Other Books Related to The Lais of Marie de France

The Lais consist of a series of 12 narrative poems written in eight-syllable verse. Marie based the poems on Breton lais or lays—short, rhyming tales that were common in medieval English and French literature, often containing romantic and fairy tale elements. Such tales circulated between continental Europe (especially Brittany in what’s now northwestern France) and Wales, Cornwall, Ireland, and other parts of the British Isles. As the first to write down these stories in narrative verse, Marie is regarded as the pioneer of a new genre. In this new form, Marie’s Lais influenced the emerging genre of chivalric romance. Chrétien de Troyes, who lived around the same time Marie did, was likely also influenced by Breton lays in writing well-known Arthurian romances such as Lancelot, Perceval, and Yvain. The Nibelungenlied, written by an anonymous courtly author in Middle High German around the same time as the Lais, includes elements of chivalric romance between the knight Siegfried and the princess Kriemhild. In the 14th century, Geoffrey Chaucer wrote The Canterbury Tales; one of them, The Franklin’s Tale, was itself a Breton lay originally.

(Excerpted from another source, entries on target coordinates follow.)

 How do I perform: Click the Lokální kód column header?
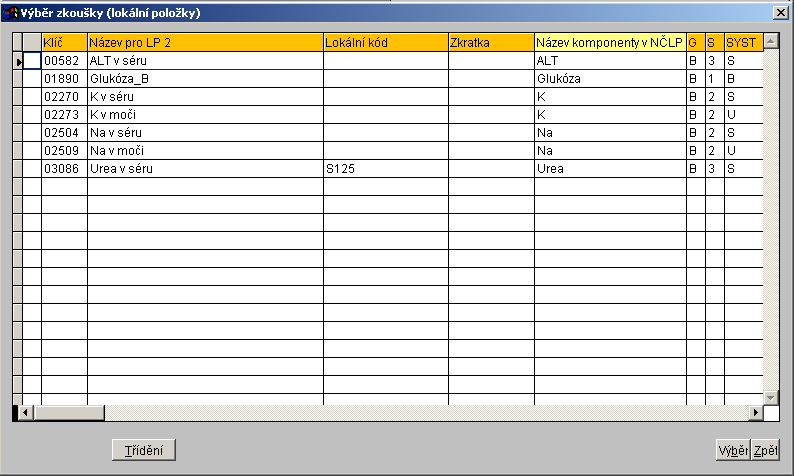click(x=385, y=42)
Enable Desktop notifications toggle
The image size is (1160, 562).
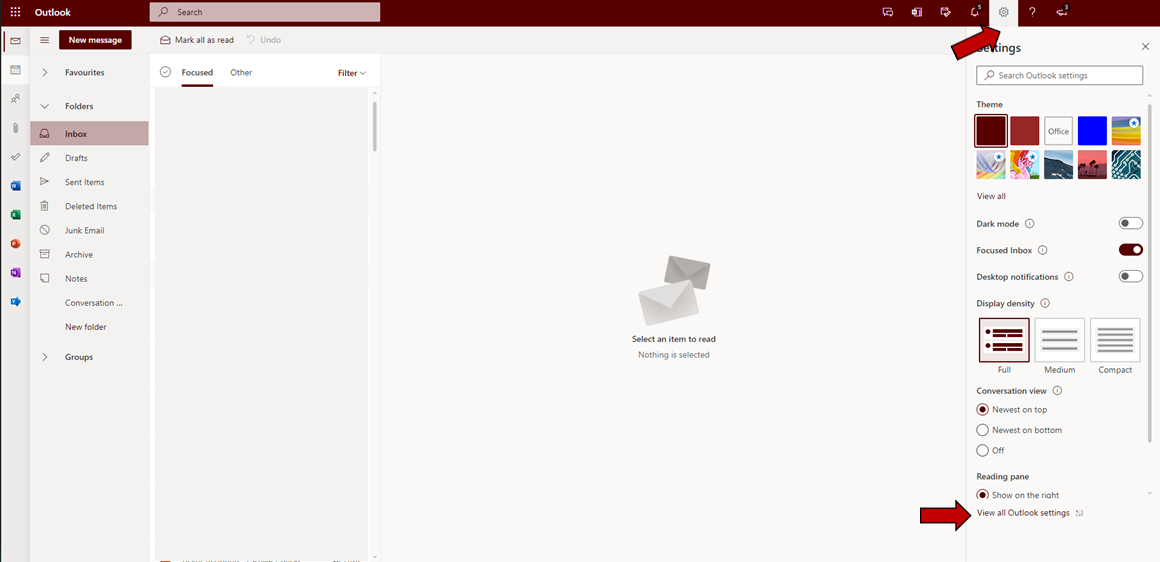pos(1130,277)
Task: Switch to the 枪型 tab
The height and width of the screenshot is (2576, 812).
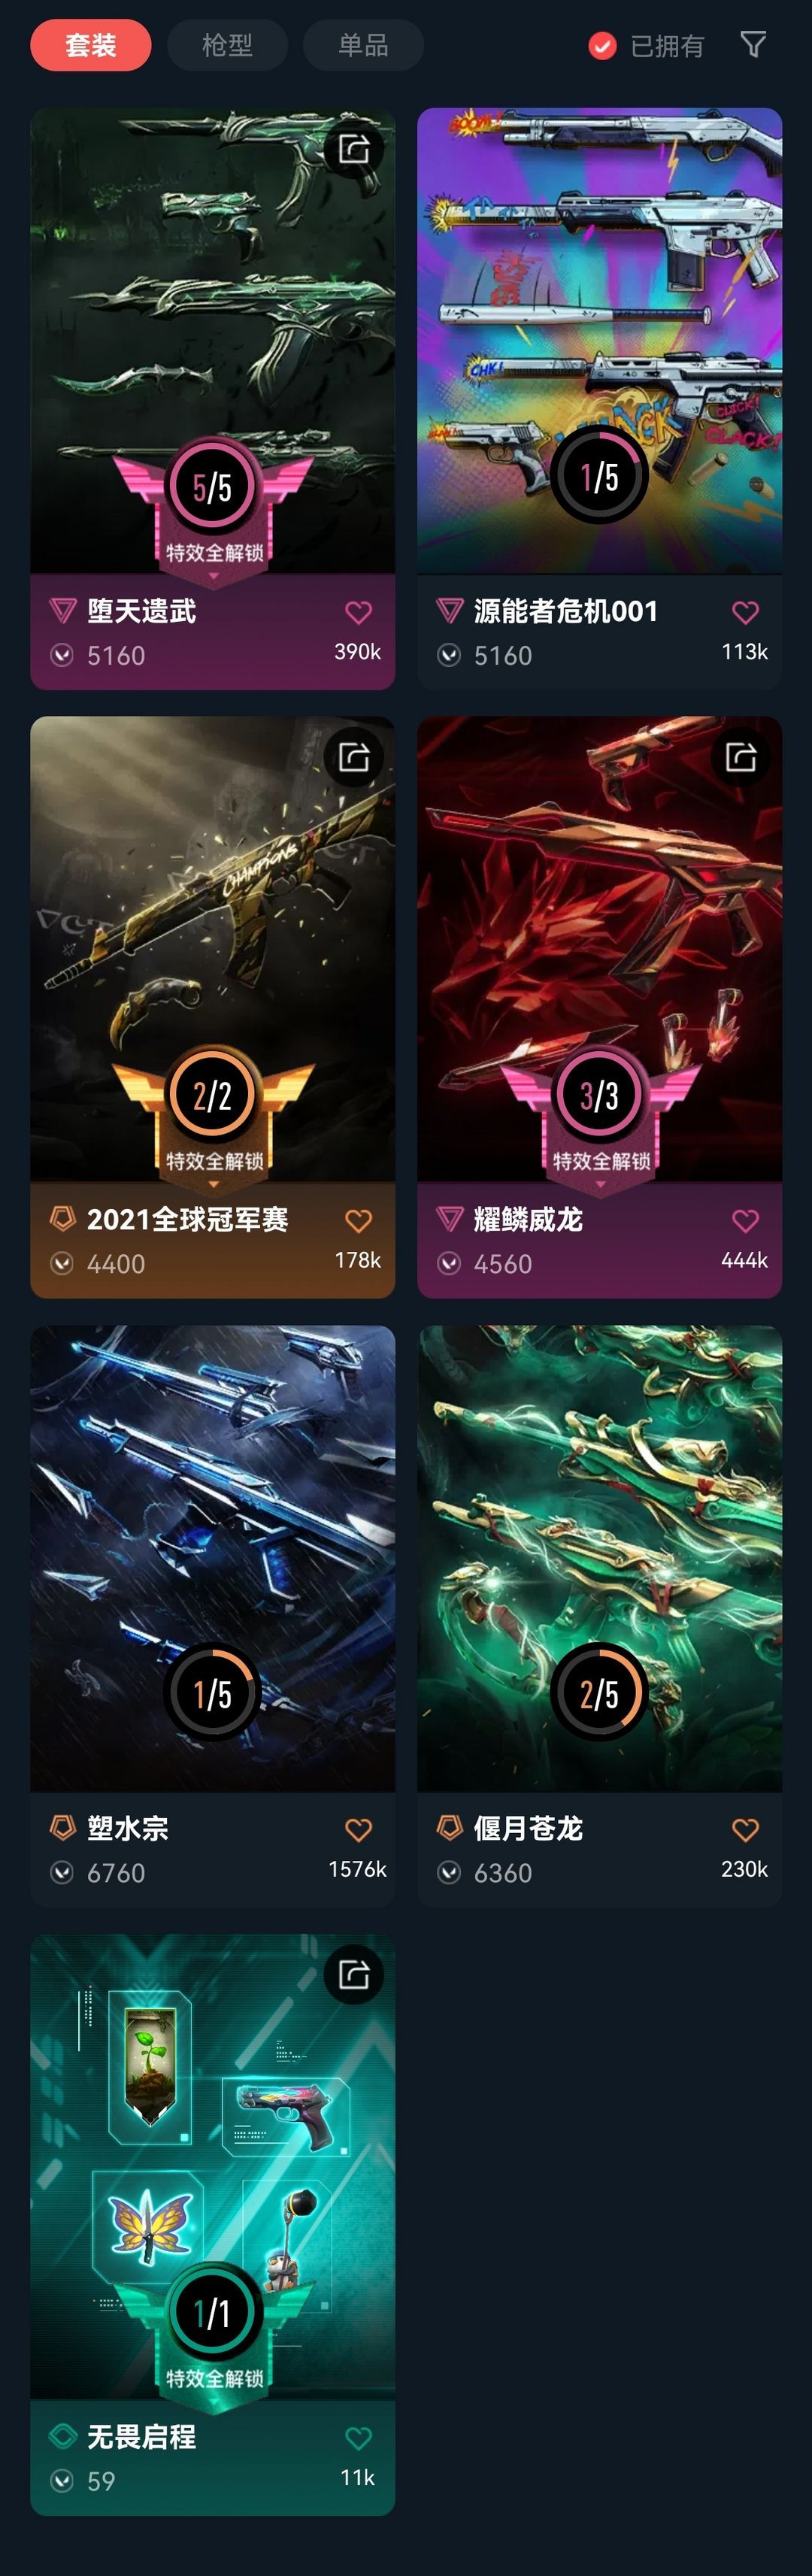Action: click(x=227, y=45)
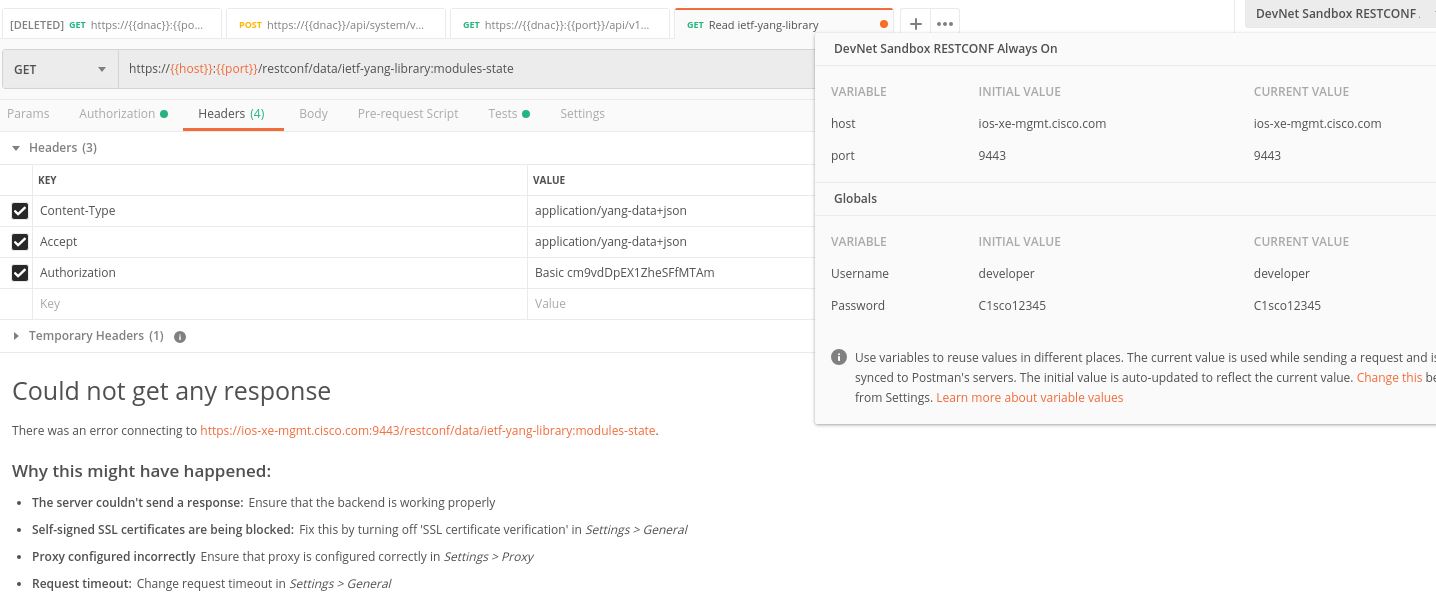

Also in the 14th century, the Middle English poet Thomas Chestre based his romance Sir Launfal on Marie’s lai, Lanval, and an anonymous writer’s Sir Gawain and the Green Knight touched on themes of chivalry and the supernatural in the life of King Arthur’s companion Gawain. In the 15th century, Sir Thomas Malory compiled stories of King Arthur’s court into the Middle English prose collection Le Morte d’Arthur, the most familiar Arthurian work up through the modern period. As for Marie de France’s other works, she also wrote the poem L’Espurgatoire Seint Patriz, or The Legend of the Purgatory of Saint Patrick—an Old French translation of a Latin work by the monk Henry of Saltrey. Some scholars also attribute the 12th- or 13th-century hagiography The Life of Saint Audrey to Marie. Other educated women authors of this period include Héloïse, writer and abbess famed for her correspondence with theologian Peter Abelard, and the German writer and abbess Hildegard von Bingen, known for such mystical writings as Scivias.
Key Facts about The Lais of Marie de France
  • Full Title: The Lais of Marie de France
  • When Written: 1170s or later
  • Where Written: England
  • Literary Period: High Medieval
  • Genre: Chivalric Romance, Narrative Verse
  • Setting: Brittany, France and Britain
  • Antagonist: Various
  • Point of View: Third Person

Extra Credit for The Lais of Marie de France

Medieval Manuscript. There’s just one surviving manuscript of The Lais of Marie de France that contains all 12 lais plus the Prologue. In this 13th-century manuscript housed in the British Library, the arrangement of the 12 lais (preserved in modern editions today) alternates between tales of love for others and selfish love.

Known in Norway. The Lais were one of the earliest works to be translated into Old Norse. The Old Norse version is called Strengleikar (“Stringed Instruments”), and it was commissioned by Norway’s King Haakon IV in the 13th century.